13/07/2018, sexta-feira

Comments: 4
  • #4

    Ceu (Monday, 16 July 2018 20:56)

    Tinha ouvido falar no caso, mas não sabia detalhes. Aí vem você trazendo não só a história... mas também a reflexão em pontos certeiros... A questão não é o que um gay está fazendo nessa instituição... mas é (e não podemos perder isso de vista) o que as instituições fazem com os gays, as lésbicas, as pessoas trans, as pessoas negras, pobres, etc... é nisso que precisamos parar para refletir... Essa instituição é para brasileiros, se o rapaz é brasileiro e deseja estar lá, é direito dele estar lá... E isso também deve ser assegurado a ele! Ser tirado da instituição por causa de sua vida afetiva, só demonstra o preconceito institucionalizado e o longo caminho que ainda é necessário percorrer para que todos os espaços sociais sejam de TODA a sociedade, considerando a DIVERSIDADE que a constitui! Leitura pra pensar junto, como sempre, e como gosto tanto!

  • #3

    Dayse (Monday, 16 July 2018 19:34)

    Sem palavras! Senti-me representada!

  • #2

    Rosa v.a.said (Friday, 13 July 2018 18:16)

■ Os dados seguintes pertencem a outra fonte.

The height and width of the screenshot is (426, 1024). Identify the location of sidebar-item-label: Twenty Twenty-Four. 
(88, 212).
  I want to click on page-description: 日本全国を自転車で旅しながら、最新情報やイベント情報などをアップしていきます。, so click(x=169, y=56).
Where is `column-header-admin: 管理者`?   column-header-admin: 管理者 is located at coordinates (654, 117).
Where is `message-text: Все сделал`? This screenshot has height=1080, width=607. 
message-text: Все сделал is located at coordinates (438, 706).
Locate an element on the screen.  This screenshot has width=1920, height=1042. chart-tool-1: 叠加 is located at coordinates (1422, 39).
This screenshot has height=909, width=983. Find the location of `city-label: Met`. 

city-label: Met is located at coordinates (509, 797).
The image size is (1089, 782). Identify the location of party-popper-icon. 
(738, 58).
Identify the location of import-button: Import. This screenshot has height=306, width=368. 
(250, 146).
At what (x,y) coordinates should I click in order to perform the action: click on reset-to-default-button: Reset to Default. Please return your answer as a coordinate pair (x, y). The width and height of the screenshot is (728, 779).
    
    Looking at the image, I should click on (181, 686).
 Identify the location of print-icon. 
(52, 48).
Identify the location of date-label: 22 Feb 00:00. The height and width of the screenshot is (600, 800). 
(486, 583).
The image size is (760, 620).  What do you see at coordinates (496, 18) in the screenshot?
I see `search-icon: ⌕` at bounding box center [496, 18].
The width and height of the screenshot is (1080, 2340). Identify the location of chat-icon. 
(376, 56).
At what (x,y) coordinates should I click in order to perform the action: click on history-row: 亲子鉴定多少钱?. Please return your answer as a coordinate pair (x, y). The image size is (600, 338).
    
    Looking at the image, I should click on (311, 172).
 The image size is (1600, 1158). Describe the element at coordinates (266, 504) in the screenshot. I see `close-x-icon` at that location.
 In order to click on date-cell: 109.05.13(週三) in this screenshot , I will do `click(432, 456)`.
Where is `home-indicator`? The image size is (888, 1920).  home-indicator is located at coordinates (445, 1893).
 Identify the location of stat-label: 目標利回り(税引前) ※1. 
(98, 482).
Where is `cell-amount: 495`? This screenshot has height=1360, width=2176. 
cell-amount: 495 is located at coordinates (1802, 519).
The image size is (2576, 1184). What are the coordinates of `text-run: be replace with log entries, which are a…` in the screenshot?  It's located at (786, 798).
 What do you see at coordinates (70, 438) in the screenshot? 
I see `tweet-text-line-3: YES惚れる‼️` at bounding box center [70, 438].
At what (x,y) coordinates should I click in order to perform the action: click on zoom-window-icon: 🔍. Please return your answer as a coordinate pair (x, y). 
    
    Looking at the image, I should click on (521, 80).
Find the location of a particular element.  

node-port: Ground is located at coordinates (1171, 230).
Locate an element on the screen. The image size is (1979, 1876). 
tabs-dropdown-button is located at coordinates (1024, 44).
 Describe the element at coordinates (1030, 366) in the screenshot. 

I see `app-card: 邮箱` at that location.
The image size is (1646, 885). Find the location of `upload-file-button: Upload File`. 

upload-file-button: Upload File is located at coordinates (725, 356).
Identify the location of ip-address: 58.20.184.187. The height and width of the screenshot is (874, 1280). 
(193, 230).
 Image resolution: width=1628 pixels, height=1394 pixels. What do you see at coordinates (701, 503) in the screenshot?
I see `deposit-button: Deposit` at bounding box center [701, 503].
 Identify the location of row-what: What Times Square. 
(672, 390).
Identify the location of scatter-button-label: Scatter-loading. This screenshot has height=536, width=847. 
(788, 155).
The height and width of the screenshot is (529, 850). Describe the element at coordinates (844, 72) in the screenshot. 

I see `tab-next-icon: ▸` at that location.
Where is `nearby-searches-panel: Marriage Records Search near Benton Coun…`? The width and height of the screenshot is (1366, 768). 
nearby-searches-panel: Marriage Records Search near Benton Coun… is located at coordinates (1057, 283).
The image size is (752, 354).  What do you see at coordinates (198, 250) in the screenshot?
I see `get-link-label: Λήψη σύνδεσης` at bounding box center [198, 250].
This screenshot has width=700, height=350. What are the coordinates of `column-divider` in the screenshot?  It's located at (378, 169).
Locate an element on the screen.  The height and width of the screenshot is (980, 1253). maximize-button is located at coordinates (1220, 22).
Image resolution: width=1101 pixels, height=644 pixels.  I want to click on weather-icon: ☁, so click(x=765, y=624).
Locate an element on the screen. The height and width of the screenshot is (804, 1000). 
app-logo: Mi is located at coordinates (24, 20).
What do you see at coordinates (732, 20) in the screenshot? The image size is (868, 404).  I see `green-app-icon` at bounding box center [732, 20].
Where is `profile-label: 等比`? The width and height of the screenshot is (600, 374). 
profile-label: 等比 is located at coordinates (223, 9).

    Gostei demais do seu texto/desabafo Emerson.

  • #1

    Marco A (Friday, 13 July 2018 09:39)

    LGBTIs devem transitar de cabeça erguida em todos; TODOS os seguimentos sociais. Basta de preconceitos, especialmente de preconceitos que partem dos próprios gays. O que mais me desanima e perceber repulsas entre travestis e machudos bombados, entre lésbicas e bichas, entre ursos e ladies. Não é fácil conviver e tentar combater o preconceito dos heteros homofóbicos, poupemos nossas forças para estes. Como de hábito, preciosa, leitura.